I’d stare at the closed door, hating and cursing it for being there to shield you from me, for not being the kind of door that opens to present opportunities and invite people in, and for being the unbearable witness to my anguish as it mercilessly shuts itself after you pass through it without me.

Then I’d get on with my writing, waiting for that damn door to open and give me at least another glimpse of you before I finally call it a night. But seldom has it listened to my pleas. It is like a prison wall, except that I, the prisoner, am shut out.

And tonight, I don’t see it as anything different.

I busy my hands with the computer keys, trying to come up with an article for the magazine I work for. But occasionally I’d catch my thoughts drifting toward you and it is a real effort to drag them back to the subject I am writing. I need to finish this article.

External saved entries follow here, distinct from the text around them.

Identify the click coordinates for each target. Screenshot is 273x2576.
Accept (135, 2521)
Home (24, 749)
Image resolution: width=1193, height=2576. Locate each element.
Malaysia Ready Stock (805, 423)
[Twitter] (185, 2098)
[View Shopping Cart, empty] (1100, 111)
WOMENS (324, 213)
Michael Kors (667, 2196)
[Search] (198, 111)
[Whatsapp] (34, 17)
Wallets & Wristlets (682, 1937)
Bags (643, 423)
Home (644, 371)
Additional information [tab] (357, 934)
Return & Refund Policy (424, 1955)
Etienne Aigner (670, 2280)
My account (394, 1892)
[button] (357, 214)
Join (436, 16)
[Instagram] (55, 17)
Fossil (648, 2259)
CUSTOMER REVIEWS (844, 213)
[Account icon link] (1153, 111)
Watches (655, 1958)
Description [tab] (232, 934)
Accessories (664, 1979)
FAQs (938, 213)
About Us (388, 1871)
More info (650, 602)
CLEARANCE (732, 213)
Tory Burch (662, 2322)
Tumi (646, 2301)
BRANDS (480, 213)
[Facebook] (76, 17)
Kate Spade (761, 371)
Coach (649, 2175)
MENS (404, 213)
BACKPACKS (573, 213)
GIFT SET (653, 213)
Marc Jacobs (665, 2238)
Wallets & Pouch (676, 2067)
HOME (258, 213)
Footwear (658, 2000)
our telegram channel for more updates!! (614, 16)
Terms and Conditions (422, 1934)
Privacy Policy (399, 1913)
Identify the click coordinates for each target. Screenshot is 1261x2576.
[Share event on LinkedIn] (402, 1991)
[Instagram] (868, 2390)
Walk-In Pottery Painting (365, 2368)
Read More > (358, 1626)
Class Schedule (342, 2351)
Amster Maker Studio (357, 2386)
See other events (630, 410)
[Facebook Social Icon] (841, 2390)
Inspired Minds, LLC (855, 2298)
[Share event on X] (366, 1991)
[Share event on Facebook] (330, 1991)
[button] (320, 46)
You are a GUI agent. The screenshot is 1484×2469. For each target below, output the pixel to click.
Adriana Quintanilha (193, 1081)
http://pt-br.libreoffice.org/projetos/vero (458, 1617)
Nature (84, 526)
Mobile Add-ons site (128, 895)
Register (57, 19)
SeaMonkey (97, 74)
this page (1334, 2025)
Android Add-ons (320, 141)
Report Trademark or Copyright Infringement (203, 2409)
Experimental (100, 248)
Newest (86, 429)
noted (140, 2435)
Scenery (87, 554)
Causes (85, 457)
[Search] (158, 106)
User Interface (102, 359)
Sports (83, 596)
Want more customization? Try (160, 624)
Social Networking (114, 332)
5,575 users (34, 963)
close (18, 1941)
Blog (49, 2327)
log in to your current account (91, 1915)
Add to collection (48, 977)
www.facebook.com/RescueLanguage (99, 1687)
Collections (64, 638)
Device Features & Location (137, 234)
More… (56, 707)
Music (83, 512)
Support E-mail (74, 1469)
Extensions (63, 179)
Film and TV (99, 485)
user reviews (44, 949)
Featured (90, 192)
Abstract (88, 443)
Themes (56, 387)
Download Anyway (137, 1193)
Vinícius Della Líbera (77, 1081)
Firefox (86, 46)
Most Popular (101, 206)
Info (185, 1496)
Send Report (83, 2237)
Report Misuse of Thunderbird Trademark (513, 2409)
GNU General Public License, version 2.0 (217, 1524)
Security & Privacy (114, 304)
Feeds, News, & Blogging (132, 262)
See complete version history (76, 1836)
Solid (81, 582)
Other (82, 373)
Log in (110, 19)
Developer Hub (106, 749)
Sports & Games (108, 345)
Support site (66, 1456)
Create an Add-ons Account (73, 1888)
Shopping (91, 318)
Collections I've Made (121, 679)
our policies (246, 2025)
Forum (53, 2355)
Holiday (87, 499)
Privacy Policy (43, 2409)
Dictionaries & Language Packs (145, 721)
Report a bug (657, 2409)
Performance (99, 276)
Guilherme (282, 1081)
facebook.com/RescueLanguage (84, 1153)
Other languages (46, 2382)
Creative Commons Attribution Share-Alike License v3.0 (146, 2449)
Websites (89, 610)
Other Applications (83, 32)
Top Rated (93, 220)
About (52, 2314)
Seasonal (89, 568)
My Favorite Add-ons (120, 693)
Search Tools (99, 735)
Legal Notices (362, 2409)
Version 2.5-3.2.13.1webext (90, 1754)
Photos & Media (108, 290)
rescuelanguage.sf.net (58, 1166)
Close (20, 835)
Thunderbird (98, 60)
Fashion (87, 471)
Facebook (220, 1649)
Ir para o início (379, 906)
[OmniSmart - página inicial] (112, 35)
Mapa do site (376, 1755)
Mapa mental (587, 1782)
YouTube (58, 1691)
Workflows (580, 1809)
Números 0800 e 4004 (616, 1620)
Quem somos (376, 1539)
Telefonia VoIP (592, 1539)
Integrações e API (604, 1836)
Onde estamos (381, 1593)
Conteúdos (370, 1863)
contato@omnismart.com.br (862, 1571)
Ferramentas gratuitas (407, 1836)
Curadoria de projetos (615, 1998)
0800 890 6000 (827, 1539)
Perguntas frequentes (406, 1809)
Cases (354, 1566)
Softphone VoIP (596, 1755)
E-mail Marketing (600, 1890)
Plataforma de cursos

But why aren’t you here yet? It’s already an hour past the time you usually arrive. Where are you? Have you possibly met up with someone? Damn!

Another thirty minutes passed. I didn’t hear any sound, but now you are already walking up the stairs (I must have really gotten engrossed with my typing). I looked up and greeted you with that practiced smile—the kind that exudes warmth but hides deeper emotions, lest you’d find out how I really feel for you. You smiled back, but not the kind of smile you’d given me all these years. There’s something peculiar about the way you were looking at me. I couldn’t figure what it was, but you looked at me as though it was the first time you’ve seen me. Your gaze was so intense I was thinking maybe you thought I was a ghost, or someone from out of this world. And, instead of reaching for your door, you walked straight toward me. I felt my heart do some silly flip-flopping and my whole being trembled.

I didn’t remove my gaze from yours, not even when you reached for my hand and gently tugged me to stand. My legs had turned to jelly and I was more than willing to be in your arms. I’ve waited forever for this to happen; there’s no chickening out now.

I saw your face moving closer and your lips descending to mine. I didn’t have any thoughts of resisting; only anticipation for that moment when our lips finally touch. And when they did, everything else faded.

The kiss might have lasted only for a few minutes, possibly seconds, but the contact was enough to set my body ablaze. Then, I looked up and met your eyes, ready to confess how I felt for you.

But, as I opened my mouth to speak, I heard movements on the stairs, and there you were, making your way up to your room.

Damn! I’ve done it again. My writing had gotten the better of me again, swallowing me whole into this make-believe scene I’ve often played in my mind that oftentimes became too vivid and seemingly real, I get lost in it. Like I did tonight.

But of course, like a good actress, I managed to quickly regain my composure. Never would I let you know how, just moments ago, I had been shamelessly imagining kissing you. So when you smiled and started teasing me, I was cool enough to tease you back, until you inevitably reached for your door, closing it behind you after saying goodnight. Again, I stared helplessly at the faceless, cruel monster that hides you from me, as though it was its fault that I couldn’t get through you.

When will you stop seeing me as the younger sister you never had? Ah, the door that’s literally next to mine is as far as Mars is to Earth.

If only you’d open your heart for me.


[seb/feb2004]

2 comments:

Anonymous said...

ouch! an apt article for the love month.

Anonymous said...

Ania ti aramidem no ni Prof ti umay? hehehe!

.... Watch out girl...I never knock!